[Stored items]
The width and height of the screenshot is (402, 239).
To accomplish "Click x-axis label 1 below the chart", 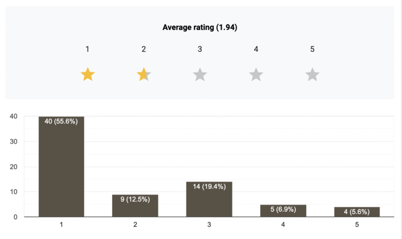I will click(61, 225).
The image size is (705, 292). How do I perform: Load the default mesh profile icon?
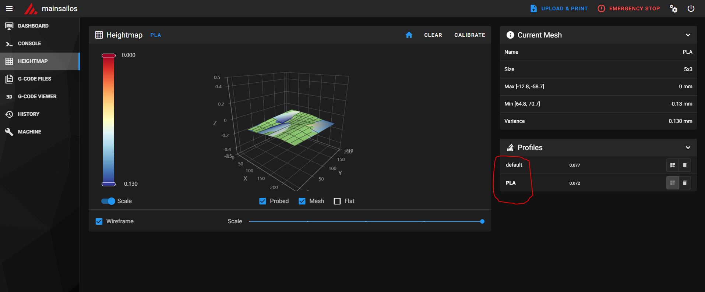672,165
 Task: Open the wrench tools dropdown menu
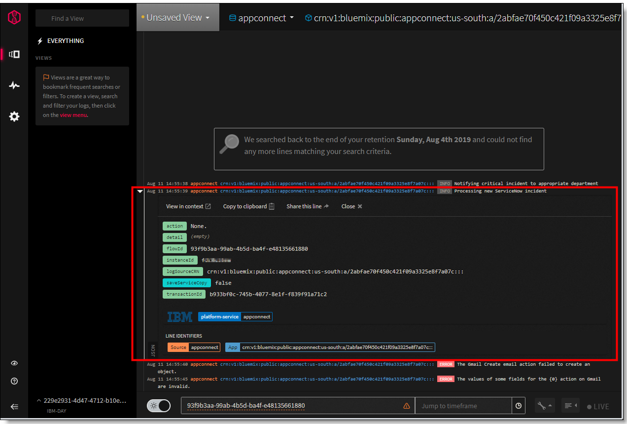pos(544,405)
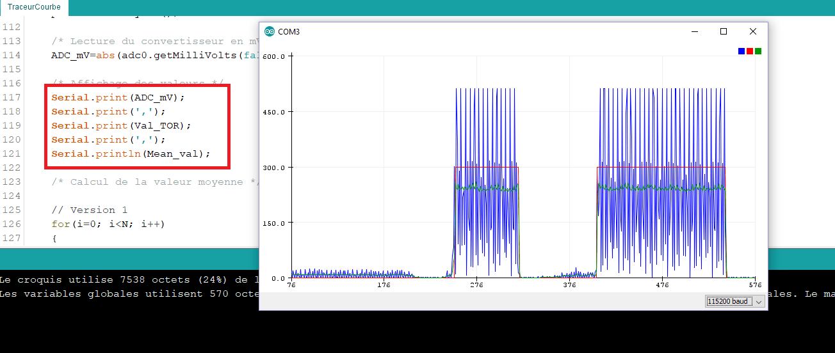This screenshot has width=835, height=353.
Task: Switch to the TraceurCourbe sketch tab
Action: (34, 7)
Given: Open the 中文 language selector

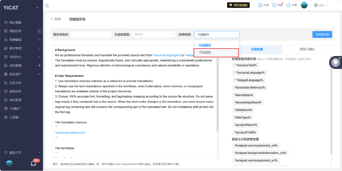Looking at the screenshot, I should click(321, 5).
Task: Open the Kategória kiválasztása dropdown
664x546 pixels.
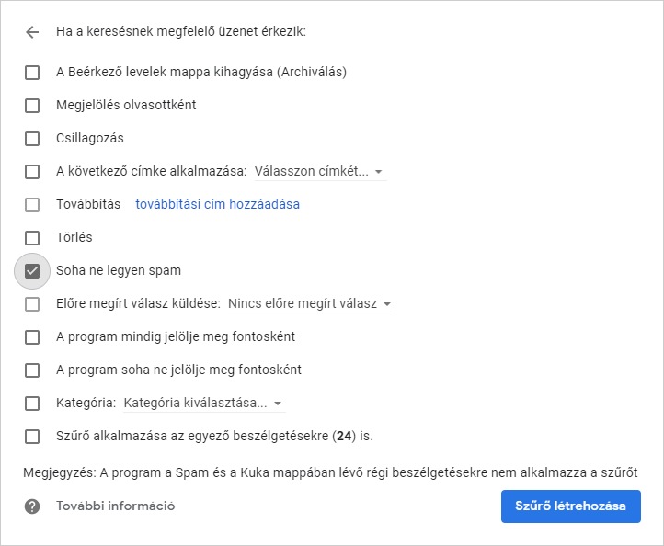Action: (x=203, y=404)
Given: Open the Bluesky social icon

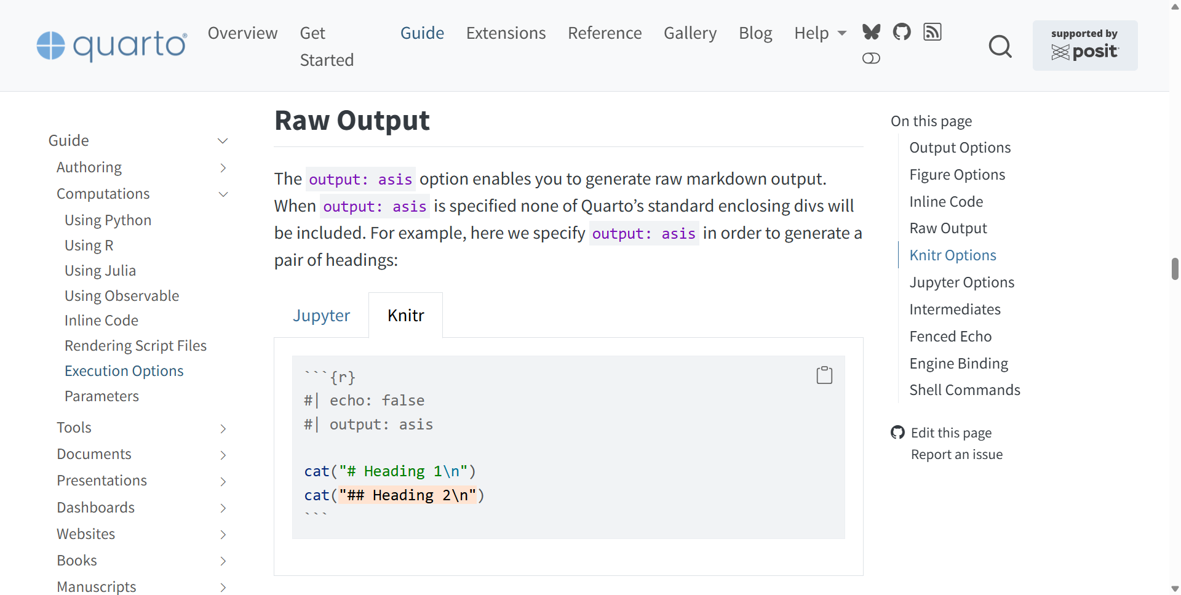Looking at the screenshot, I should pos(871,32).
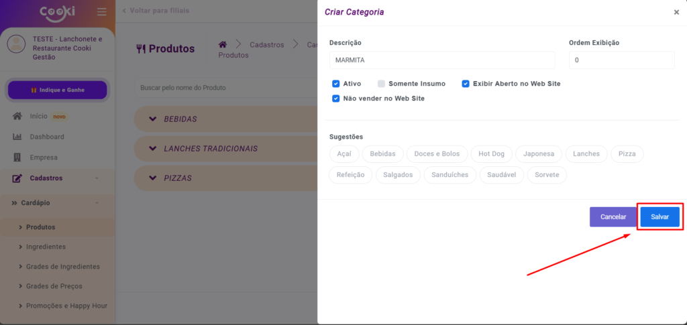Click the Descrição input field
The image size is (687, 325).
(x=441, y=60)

---

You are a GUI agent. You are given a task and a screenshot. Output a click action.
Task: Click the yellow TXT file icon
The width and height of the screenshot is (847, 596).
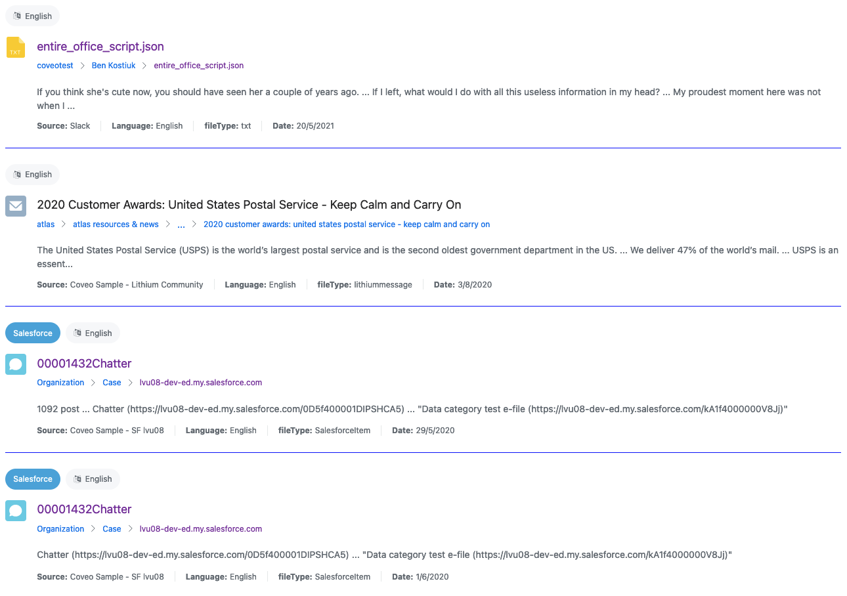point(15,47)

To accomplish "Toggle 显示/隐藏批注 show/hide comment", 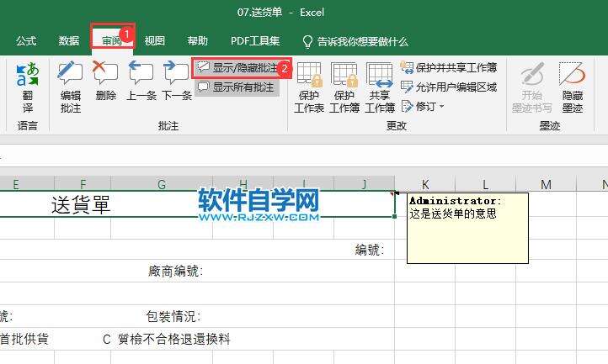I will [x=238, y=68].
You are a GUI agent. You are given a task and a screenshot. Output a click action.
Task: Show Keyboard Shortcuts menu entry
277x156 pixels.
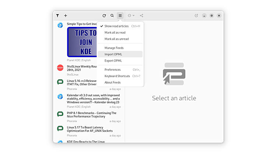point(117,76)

→ What you are asked to do
Starting with the line that has "Task: Open the wrench tools dropdown menu" and ending with the line that has "Task: Open the Kategória", repeat the lines above exactly, omitting every picture.

→ Result for this exercise
 Task: Open the wrench tools dropdown menu
pos(544,405)
This screenshot has width=835, height=353.
Task: Switch to the TraceurCourbe sketch tab
Action: (34, 7)
Given: Open the 中文 language selector

Looking at the screenshot, I should click(321, 5).
Task: Open the Kategória kiválasztása dropdown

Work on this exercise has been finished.